Campaign aims to fight modern-day slavery


BRENDAN FARRINGTON

Associated Press

TAMPA, Fla. - Police officers and social workers will undergo training to help find people who were lured to the United States with the promise of jobs and then forced into prostitution or slavery, officials announced Wednesday.

U.S. Attorney Paul Perez and the U.S. Department of Health and Human Services announced that central Florida will be the fourth area to begin a training program and a public awareness campaign to help stop human trafficking.

A working group made up of law enforcement officials, social workers, health care workers, faith-based organizations will help train people to identify victims. Public service announcements will also help make communities aware of the problem.

Clues that may identify immigrants as being victims include evidence that they are being controlled, bruises, fear or depression, not speaking on their own behalf and lack of a passport or similar documents.

"Human trafficking is no less than modern-day slavery.

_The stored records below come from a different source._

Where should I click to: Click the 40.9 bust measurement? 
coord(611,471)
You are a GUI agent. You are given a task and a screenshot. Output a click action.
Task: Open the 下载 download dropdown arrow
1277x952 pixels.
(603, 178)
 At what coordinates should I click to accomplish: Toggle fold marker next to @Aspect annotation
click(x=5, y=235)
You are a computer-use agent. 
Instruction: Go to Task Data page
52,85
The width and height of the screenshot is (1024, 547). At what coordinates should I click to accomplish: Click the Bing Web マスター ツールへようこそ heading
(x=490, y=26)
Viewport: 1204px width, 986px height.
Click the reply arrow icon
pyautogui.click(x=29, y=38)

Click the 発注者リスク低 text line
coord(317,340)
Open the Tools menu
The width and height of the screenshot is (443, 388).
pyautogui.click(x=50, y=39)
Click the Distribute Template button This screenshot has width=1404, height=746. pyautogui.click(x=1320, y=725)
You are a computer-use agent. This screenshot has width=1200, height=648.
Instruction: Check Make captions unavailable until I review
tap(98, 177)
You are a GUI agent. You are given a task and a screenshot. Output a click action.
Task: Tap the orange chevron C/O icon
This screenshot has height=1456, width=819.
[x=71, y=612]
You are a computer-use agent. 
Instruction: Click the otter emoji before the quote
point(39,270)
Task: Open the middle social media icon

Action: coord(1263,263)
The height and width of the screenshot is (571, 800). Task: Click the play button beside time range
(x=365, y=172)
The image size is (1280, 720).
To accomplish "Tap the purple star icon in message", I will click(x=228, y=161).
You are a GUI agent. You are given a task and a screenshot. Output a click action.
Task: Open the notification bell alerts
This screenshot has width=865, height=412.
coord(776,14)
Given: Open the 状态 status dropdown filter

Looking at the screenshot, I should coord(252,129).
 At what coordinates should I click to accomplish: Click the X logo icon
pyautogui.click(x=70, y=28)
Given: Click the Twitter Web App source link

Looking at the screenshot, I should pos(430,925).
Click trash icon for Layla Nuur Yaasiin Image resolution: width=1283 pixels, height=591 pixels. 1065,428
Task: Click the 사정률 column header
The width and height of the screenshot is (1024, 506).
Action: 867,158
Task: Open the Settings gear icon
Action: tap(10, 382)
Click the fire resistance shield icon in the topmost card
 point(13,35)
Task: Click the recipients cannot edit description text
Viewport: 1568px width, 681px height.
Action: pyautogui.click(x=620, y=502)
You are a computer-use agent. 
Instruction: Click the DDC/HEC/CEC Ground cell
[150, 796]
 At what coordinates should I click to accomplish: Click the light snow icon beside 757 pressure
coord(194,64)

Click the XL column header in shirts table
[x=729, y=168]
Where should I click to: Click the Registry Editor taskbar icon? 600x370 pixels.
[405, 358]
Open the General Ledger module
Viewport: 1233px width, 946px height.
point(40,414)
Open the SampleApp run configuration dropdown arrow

It's evil. It is hideous. It's one of the most horrendous crimes of our society," said Alex Acosta, assistant attorney general for civil rights at the U.S. Department of Justice. "That it occurs at all is unjustifiable. That it occurs here in the United States, in the state of Florida and the other states of our union is intolerable."

He described a case in which a 14-year-old Mexican girl who was held captive in a trailer and forced to have sex with as many as 30 men a day. Her only possession was a teddy bear, which she kept next to a roll of paper towels, Acosta said.

"She was forced to have sex with man, after man, after man," Acosta said. "Up to 30 rapes per day - day, after day, after day. ... That is human trafficking."

It doesn't always involve prostitution. Victims may also be forced to work menial jobs, being told that they have to repay their abusers for expenses to bring them to the United States.

In 2002, three Florida citrus contractors were convicted on federal slavery charges for holding hundreds of workers against their will, threatening them with violence and keeping them captive over alleged debts. Two got 12-year sentences, the other got 10 years.

The Department of State estimates between 18,000 and 20,000 victims are brought to the United States each year.

"We're committed to rescuing these victims, we're committed to restoring them, to helping them rebuild their lives while staying in the United States," said Steven Wagner, who heads the Health and Human Services' human trafficking program. "We have generous programs and services and programs available to them to that purpose, but first we have to find them."

Wednesday's announcement follows similar awareness efforts that have begun in Atlanta, Philadelphia and Phoenix.

"We are keenly aware that we cannot wait for trafficking victims to find us," Acosta said. "Victims are not likely to pick up a telephone and call the FBI or the Department of Justice. They're fearful, they're disoriented, they're far from their country, they're far from their families. They don't speak the language. They don't have documents."